USCIS is more likely to challenge occupations in emerging fields since its prevailing wage and reference tools are often out-of-date and do not reflect current employment trends. The data analyst and data scientist positions are not found in the OFLC prevailing wage system employed by DOL although it is an important emerging field within the United States. Its relegation to the “Computer Occupations, All Other” category for prevailing wage purposes has been cited by USCIS as evidence that the data analyst category is a generic one without any specific educational requirements. The failure of USCIS to keep up with market trends means it sometimes needs to be educated within the H-1B Petition of emerging new job categories and the specific educational fields that are related. Therefore, it is sometimes necessary to solicit letters from associations and organizations serving that field to describe degree requirements for an emerging occupation or to solicit an evaluation from a professor who can offer his expertise in a detailed letter that explains how the occupational trend in an emerging field requires a specific bachelor’s degree that has only recently become the industry standard.

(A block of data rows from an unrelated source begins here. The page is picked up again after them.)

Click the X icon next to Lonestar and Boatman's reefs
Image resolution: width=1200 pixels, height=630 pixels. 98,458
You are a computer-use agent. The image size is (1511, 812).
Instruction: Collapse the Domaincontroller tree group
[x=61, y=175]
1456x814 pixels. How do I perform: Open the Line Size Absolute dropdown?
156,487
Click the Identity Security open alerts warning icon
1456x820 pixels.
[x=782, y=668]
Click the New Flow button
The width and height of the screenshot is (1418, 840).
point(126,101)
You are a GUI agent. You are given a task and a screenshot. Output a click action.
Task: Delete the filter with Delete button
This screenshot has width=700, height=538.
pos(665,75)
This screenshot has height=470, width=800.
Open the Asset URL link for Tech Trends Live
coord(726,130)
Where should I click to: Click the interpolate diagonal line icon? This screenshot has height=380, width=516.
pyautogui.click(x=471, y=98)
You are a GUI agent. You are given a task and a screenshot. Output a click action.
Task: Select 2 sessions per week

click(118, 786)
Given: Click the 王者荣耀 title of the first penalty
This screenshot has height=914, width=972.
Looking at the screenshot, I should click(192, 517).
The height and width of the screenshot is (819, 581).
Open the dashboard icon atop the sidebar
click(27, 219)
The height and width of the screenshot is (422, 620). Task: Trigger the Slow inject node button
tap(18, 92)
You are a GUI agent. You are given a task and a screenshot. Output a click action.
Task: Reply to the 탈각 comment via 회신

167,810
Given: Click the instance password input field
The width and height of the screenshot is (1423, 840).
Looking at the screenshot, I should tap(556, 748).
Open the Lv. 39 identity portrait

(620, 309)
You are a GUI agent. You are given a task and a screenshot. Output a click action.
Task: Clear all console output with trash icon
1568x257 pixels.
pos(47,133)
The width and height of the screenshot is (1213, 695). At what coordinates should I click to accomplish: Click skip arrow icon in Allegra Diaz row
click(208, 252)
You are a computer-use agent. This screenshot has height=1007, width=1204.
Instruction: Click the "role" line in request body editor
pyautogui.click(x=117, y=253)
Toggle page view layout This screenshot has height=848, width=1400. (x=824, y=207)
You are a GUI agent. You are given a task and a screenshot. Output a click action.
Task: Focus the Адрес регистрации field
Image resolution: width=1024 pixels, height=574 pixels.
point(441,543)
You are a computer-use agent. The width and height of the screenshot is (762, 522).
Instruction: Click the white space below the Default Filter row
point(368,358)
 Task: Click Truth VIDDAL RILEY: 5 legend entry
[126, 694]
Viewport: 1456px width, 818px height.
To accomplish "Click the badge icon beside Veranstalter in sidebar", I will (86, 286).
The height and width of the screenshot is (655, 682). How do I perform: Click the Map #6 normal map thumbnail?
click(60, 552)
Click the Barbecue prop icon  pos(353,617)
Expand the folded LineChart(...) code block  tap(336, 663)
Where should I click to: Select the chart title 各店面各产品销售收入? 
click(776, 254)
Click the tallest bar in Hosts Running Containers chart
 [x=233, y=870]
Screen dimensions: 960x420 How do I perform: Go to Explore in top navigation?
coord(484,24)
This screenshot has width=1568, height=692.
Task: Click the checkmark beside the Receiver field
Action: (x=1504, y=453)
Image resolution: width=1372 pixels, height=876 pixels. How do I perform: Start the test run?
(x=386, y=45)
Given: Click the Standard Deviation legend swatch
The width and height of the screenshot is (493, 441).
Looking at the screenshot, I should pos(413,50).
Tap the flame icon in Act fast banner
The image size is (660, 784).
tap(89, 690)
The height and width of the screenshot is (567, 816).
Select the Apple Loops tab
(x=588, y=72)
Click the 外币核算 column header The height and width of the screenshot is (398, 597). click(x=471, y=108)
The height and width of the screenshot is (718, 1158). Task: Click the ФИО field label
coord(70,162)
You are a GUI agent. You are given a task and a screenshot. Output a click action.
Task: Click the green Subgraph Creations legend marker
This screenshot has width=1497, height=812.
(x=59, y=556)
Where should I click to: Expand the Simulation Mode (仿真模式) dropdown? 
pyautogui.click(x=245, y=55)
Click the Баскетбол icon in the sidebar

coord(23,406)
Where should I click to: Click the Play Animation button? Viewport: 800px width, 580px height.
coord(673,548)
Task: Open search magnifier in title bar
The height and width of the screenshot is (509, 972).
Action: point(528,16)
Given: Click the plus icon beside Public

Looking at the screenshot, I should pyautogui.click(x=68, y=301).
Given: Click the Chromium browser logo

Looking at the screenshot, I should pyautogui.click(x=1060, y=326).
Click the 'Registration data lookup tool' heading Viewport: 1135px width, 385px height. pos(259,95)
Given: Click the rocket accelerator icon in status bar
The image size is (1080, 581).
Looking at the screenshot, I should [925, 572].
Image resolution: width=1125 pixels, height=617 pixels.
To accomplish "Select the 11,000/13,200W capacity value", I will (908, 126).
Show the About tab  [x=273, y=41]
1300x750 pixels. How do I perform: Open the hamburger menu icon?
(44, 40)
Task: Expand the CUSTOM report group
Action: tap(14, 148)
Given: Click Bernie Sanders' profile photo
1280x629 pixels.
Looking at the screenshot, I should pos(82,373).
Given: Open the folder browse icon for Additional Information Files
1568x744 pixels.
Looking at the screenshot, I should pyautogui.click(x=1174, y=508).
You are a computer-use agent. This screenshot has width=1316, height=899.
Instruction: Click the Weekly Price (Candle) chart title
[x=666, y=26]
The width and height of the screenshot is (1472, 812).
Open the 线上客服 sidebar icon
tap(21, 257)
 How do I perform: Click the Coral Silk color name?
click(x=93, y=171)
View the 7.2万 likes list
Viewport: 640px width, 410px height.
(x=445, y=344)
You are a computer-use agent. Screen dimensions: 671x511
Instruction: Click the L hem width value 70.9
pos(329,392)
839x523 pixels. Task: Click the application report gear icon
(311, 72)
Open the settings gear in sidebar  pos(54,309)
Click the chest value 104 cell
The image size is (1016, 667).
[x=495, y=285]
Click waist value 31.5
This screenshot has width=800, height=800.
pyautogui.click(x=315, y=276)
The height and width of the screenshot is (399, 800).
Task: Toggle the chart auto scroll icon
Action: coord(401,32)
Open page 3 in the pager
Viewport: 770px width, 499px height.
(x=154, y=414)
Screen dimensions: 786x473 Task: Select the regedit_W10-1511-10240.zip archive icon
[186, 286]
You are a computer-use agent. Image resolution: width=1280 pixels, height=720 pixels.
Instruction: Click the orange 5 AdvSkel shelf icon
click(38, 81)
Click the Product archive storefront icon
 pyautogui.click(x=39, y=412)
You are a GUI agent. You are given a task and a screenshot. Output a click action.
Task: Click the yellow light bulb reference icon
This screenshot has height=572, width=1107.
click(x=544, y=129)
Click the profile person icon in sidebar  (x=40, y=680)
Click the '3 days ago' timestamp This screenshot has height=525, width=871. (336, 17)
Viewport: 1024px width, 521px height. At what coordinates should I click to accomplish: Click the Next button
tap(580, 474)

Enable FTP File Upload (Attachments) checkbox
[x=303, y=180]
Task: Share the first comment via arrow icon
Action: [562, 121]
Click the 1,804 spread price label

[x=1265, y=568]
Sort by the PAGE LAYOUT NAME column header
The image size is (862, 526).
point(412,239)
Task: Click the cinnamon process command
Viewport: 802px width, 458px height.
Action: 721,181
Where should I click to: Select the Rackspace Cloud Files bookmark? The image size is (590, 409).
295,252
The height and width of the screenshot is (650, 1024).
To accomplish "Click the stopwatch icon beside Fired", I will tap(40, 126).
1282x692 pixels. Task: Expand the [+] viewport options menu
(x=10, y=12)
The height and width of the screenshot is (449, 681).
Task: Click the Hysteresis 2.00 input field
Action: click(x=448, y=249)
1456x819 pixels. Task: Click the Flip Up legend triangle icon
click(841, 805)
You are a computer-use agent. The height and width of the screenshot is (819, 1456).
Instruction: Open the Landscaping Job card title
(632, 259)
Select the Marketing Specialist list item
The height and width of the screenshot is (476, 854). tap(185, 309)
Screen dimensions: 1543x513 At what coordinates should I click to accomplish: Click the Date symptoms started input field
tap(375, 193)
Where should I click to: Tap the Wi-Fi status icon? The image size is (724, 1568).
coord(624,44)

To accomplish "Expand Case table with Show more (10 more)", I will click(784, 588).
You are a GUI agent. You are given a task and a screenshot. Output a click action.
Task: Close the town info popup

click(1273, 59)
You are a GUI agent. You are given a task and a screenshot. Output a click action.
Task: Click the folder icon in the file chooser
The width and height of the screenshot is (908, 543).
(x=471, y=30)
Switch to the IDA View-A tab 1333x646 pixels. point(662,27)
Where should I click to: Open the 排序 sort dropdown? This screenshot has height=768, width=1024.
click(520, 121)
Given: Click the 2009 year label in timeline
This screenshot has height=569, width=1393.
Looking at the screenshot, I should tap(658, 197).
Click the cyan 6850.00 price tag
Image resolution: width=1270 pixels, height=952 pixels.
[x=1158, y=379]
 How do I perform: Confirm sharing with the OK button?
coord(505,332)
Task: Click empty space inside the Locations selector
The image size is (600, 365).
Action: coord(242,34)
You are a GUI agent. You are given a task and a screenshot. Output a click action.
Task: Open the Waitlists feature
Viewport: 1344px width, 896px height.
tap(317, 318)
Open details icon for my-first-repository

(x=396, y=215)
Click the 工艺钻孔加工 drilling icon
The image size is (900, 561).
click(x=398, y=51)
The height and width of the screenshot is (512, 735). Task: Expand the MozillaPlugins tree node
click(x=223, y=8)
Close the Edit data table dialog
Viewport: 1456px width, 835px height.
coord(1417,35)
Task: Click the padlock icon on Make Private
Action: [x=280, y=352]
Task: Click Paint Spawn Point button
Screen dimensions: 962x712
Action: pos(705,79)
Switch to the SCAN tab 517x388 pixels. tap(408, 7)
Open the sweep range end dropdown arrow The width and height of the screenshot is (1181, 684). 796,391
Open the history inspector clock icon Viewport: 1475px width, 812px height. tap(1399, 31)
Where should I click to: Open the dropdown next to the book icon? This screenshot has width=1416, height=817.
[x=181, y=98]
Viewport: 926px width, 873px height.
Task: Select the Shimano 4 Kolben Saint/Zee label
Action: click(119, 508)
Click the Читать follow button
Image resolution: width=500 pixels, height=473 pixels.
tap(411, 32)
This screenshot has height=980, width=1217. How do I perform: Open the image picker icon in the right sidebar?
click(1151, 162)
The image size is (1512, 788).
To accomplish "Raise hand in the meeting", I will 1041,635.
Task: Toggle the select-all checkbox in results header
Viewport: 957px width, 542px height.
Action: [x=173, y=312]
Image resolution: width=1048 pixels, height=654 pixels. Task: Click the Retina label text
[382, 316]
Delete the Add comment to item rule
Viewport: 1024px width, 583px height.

Although H-1B Petitions are defined by statutes and regulations that have been around for years and are little changed over the past decade, USCIS fluctuates in how strictly it will apply those laws to its adjudication of H-1B Petitions. There are periods marked by lax enforcement and ones where arbitrariness becomes a common factor in the decisions rendered. Despite this ebb and flow, the focus is almost always on the job description and whether it adequately describes a position that meets the threshold for specialty occupations. Therefore, the best mitigation to this unpredictability is in the initial preparation of the H-1B Petition. If it is detailed and assimilates processes that are linked to an educational background in a specific educational field, then it will greatly increase the likelihood of it being approved without USCIS challenging any aspect of the representations made.
The opinions provided in this overview are not intended as legal advice and should not be considered to diminish the importance of seeking individualized assessment of your case by a qualified attorney who regularly handles immigration matters.